Teixeirinha teve sua grandeza para a música sulista, precedido pelo "pilchado" Pedro Raimundo, gaúcho que serviu de inspiração ao rei do baião para envergar seu traje de cangaceiro. Mas Gonzaga universalizou a música nordestina de forma avassaladora.

É incomparável sua influencia nas gerações de artistas que o sucederam mesmo de outras regiões e estilos. Vide Raul Seixas, Moraes Moreira e Tom Zé.


Você falou que a entrevista concedida por Gonzaga ao Pasquim (editado no livro O Som do Pasquim, Editora Desiderata) foi uma das que você mais gostou, junto com a do Lupicínio Rodriugues. Porque?

Porque ele contou uma parte essencial desta história que foi determinante para a MPB surgida a partir dos anos 60. Vale lembrar que um dos primeiros discos do papa da bossa João Gilberto foi “Bim bom”, uma interpretação dele para o fenômeno do baião.

Você chegou a conhecê-lo pessoalmente? Como era Luiz Gonzaga?

Quando Carlos Imperial espalhou o boato de que os Beatles tinham gravado "Asa branca", vali-me do gancho para vir ao Rio (trabalhava na Veja, em SP) entrevistar Gonzaga. Na época, meados de 1968, ele andava em baixa e morava num pequeno apartamento em Cocotá, na Ilha do Governador. Foi simpático e acessível, e a partir daí fiz várias entrevistas com ele.

Era um artista popular do tipo forjado na estrada, sem qualquer marra de estrela.

Como situá-lo no contexto histórico da indústria discográfica brasileira.

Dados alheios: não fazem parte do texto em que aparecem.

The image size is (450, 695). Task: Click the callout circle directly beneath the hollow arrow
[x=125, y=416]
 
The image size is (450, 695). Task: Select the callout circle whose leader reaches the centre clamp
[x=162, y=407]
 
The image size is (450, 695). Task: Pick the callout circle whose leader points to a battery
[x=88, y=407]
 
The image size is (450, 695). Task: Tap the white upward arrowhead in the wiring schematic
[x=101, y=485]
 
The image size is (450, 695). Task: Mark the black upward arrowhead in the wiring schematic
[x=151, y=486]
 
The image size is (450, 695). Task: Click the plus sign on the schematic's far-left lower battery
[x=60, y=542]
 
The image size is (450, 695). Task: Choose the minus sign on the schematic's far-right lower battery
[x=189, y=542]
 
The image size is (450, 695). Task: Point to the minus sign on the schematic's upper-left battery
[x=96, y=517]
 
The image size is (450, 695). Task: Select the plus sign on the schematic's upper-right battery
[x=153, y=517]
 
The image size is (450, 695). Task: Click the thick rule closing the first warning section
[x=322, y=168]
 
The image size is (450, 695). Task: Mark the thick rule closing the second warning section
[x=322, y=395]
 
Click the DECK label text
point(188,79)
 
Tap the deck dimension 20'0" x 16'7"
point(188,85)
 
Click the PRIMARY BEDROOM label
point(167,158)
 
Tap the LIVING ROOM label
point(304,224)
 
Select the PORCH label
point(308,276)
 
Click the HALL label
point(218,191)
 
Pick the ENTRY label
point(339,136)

O encontro deste semi analfabeto genial com o advogado cearense Humberto Teixeira, no escritório deste em 1945, no centro do Rio, quando decidiram lançar o baião como cabeça de ponte da música nordestina no sul, mudou a indústria brasileira.

Cinco canções essencias de Gonzagão comentadas por Tárik de Souza:

1)
"Asa branca" (1947). Mote do folclore que Gonzaga e Teixeira tornaram hino da música brasileira. Assim como Caetano “mastigou” a música como cantador de feira, numa gravação de Londres, exilado, Vandré a tinha regravado (sem alterar a letra, mudando só a interpretação) como canção de protesto em seu disco “Hora de lutar”, de 1965.

2)
"Assum preto" (1950). Outra saga passarinheira, de comover frade de pedra, da mesma dupla. “Furaro os óio do assum preto/ pra ele assim cantá mió”.

3) "Imbalança" (1952). O "Desafinado" da música nordestina. Parceria com Zé Dantas que enumera exemplos na natureza de coisas que “imbalançam” como o suingue da própria composição metalinguística.

4)
"Vozes da seca" (1953). Outra com Zé Dantas. Além da beleza harmônica e melódica, um recado atualíssimo para a hecatombe da política brasileira: "Seu dotô uma esmola a um homem que é são/ ou lhe mata de vergonha/ ou vicia o cidadão".

5)
"Respeita Januário" (1950. Mais uma com Teixeira. Um pré-rap bem humorado e musicalmente irresistível como xote (antecessor do reggae). Sua auto-ironia cortante serve de antídoto para a atual era das celebridades do vácuo.